# Funny/cute dog names



## malluver1005 (Nov 15, 2009)

Do you know any cute dog names? At my work we have this Jack Russell and he has the cutest name ever!! Rexford Freckle Belly. :tongue:


----------



## Ania's Mommy (Feb 8, 2009)

When I was little, our neighbor's dog was named "Dover"..... As in "Run Dover". :biggrin::biggrin::biggrin:


----------



## xxshaelxx (Mar 8, 2010)

haha. That's cute, "Run Dover." XP

I know people who have simply named their dogs "Dog," or cats "Cat."

Kuso's name is funny. Means "$h1t" in Japanese, because he's such a little $H1T!









Ryou's actual name is "Anastasia's Little Dragon." I think it's adorable, because he's such a goof ball that "Little Dragon" fits perfectly. Ryou means "Dragon" in Japanese.

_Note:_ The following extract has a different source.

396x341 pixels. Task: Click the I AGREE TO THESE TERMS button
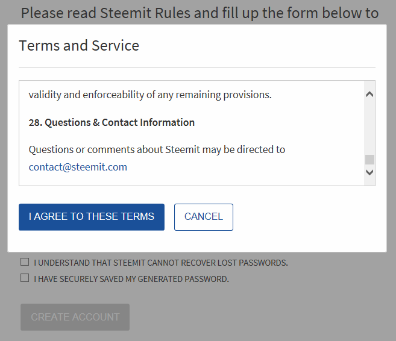tap(92, 217)
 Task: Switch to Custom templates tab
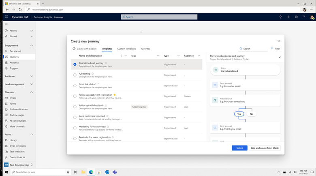126,49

Amaya's is pretty, just like her. Her full name is "Anastasia's Night Rain," because Amaya means "Night Rain" in Japanese. 雨夜


----------



## wags (Jan 31, 2009)

Those are all cute names! When I was in the vets office there was a woman there with a mixed breed small type dog had to have JRT and gee whatever else in him I don't know but he was a wiry type dog~ hyper should I say and she kept saying jack flash (but she said it so fast I just couldn't really understand what she was saying) come here so I asked her what his name was and it was Jumpin' Jack Flash that song (Mick Jagger) thought that was cute and it really fit this dog LOL!:smile:


----------



## spookychick13 (Jan 26, 2010)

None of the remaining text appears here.